>> begin DATASET ROWS

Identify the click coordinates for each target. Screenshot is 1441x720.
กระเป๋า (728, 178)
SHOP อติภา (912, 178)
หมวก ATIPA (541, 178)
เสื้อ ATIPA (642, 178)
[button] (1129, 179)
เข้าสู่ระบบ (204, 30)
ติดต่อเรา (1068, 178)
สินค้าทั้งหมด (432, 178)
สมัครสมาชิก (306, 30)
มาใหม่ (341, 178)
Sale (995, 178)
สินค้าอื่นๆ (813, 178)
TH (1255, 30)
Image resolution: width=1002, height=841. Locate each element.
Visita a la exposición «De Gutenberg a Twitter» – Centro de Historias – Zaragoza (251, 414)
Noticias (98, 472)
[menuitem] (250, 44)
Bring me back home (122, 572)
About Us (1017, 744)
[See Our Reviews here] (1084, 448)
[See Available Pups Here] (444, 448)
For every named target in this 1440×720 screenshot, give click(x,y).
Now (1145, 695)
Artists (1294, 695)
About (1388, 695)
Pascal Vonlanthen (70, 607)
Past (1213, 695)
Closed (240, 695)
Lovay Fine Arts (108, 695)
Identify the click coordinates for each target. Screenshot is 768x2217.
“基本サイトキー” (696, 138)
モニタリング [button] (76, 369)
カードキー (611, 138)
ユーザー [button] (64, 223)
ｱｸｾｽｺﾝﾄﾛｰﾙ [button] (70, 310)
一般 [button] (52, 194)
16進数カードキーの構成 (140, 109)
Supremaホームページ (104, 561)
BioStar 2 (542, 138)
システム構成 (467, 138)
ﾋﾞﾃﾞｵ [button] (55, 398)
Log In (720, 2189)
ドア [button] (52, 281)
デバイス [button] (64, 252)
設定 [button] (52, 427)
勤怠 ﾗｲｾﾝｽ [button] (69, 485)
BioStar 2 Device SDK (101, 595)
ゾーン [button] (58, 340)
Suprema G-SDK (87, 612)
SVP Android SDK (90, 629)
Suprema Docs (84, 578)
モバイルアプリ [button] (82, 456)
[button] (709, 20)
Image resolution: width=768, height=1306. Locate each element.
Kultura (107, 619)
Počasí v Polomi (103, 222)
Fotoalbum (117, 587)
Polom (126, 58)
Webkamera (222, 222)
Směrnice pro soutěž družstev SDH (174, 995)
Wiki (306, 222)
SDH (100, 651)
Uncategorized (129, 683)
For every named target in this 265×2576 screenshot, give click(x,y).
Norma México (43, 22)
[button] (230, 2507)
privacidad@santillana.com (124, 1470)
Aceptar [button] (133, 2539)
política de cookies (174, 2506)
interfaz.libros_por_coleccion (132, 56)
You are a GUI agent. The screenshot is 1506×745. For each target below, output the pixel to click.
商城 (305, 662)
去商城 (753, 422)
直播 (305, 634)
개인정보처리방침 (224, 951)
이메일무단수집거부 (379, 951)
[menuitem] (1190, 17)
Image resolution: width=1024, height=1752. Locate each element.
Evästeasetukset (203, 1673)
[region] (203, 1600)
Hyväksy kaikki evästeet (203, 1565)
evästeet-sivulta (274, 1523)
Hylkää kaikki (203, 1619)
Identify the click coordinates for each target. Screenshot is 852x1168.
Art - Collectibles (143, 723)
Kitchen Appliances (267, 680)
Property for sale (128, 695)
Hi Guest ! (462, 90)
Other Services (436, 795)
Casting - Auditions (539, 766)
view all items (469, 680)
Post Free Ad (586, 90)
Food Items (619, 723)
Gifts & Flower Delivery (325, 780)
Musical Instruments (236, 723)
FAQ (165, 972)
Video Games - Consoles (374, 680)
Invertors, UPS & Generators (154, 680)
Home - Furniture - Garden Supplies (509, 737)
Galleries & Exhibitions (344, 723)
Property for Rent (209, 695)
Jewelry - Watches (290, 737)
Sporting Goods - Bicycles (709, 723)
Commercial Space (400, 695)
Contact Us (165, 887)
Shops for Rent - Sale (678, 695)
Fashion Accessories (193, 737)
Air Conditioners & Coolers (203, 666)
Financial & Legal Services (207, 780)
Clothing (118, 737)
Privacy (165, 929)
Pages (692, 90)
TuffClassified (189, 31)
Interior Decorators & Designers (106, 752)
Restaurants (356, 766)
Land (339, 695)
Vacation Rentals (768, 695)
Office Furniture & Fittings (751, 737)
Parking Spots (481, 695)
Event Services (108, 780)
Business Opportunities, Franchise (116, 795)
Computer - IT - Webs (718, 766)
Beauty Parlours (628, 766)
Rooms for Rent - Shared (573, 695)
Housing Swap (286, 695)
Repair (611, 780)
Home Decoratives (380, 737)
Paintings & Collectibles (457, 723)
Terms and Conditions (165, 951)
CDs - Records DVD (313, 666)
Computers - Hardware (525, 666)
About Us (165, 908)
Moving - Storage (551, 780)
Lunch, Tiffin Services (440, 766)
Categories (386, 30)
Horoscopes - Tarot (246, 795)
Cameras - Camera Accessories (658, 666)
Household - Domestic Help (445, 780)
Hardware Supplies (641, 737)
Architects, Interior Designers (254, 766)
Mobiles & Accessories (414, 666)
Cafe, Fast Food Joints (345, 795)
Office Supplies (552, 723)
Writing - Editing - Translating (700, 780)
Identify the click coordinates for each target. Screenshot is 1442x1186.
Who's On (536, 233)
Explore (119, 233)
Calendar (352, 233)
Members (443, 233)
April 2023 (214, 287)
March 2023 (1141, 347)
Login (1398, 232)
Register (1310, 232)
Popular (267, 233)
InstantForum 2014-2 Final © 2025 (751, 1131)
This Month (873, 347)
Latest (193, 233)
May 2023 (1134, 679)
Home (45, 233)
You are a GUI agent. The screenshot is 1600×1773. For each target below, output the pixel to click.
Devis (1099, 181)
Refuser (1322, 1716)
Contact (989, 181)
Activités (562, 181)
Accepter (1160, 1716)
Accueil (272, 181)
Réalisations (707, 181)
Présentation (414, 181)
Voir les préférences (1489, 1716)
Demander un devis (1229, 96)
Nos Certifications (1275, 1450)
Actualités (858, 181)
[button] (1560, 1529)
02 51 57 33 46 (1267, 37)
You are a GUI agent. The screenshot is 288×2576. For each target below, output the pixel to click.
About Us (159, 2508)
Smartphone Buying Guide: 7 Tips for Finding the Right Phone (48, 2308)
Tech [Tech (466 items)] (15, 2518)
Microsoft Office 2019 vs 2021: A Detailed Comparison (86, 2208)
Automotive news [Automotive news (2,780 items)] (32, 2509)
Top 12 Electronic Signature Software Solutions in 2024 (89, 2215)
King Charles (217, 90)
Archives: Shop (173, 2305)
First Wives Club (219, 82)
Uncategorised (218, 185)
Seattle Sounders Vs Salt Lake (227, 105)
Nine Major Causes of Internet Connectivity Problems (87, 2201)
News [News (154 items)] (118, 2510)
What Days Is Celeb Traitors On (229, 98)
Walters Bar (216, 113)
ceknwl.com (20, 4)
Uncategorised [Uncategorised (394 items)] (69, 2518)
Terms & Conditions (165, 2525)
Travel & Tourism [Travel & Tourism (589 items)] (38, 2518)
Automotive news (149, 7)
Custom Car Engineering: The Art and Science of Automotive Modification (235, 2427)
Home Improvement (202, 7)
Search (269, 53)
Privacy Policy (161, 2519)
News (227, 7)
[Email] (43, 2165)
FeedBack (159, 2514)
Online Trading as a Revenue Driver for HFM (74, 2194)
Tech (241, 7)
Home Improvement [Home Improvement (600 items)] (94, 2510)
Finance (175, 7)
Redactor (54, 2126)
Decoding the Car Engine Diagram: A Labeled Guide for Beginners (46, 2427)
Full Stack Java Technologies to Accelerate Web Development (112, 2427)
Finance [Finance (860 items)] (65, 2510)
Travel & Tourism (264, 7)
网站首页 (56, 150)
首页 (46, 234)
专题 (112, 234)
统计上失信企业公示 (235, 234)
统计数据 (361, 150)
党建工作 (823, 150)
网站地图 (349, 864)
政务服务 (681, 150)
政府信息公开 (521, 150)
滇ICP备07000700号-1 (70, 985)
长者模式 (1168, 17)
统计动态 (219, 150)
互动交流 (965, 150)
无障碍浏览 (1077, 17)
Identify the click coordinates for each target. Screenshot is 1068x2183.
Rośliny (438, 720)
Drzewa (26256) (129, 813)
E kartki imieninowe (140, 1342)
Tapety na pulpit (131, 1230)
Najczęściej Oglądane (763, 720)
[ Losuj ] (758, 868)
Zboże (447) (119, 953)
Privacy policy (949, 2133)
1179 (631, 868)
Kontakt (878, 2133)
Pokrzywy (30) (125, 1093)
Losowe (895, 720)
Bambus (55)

>> end DATASET ROWS

Reproduce the stretch of rows from the one containing "Travel & Tourism (264, 7)" through the last row, renaming "Tapety na pulpit" to "Tapety" and leaving everything else unchanged.

Travel & Tourism (264, 7)
网站首页 (56, 150)
首页 (46, 234)
专题 (112, 234)
统计上失信企业公示 (235, 234)
统计数据 (361, 150)
党建工作 (823, 150)
网站地图 (349, 864)
政务服务 (681, 150)
政府信息公开 (521, 150)
滇ICP备07000700号-1 (70, 985)
长者模式 (1168, 17)
统计动态 (219, 150)
互动交流 (965, 150)
无障碍浏览 (1077, 17)
Identify the click coordinates for each target. Screenshot is 1068x2183.
Rośliny (438, 720)
Drzewa (26256) (129, 813)
E kartki imieninowe (140, 1342)
Tapety (131, 1230)
Najczęściej Oglądane (763, 720)
[ Losuj ] (758, 868)
Zboże (447) (119, 953)
Privacy policy (949, 2133)
1179 (631, 868)
Kontakt (878, 2133)
Pokrzywy (30) (125, 1093)
Losowe (895, 720)
Bambus (55)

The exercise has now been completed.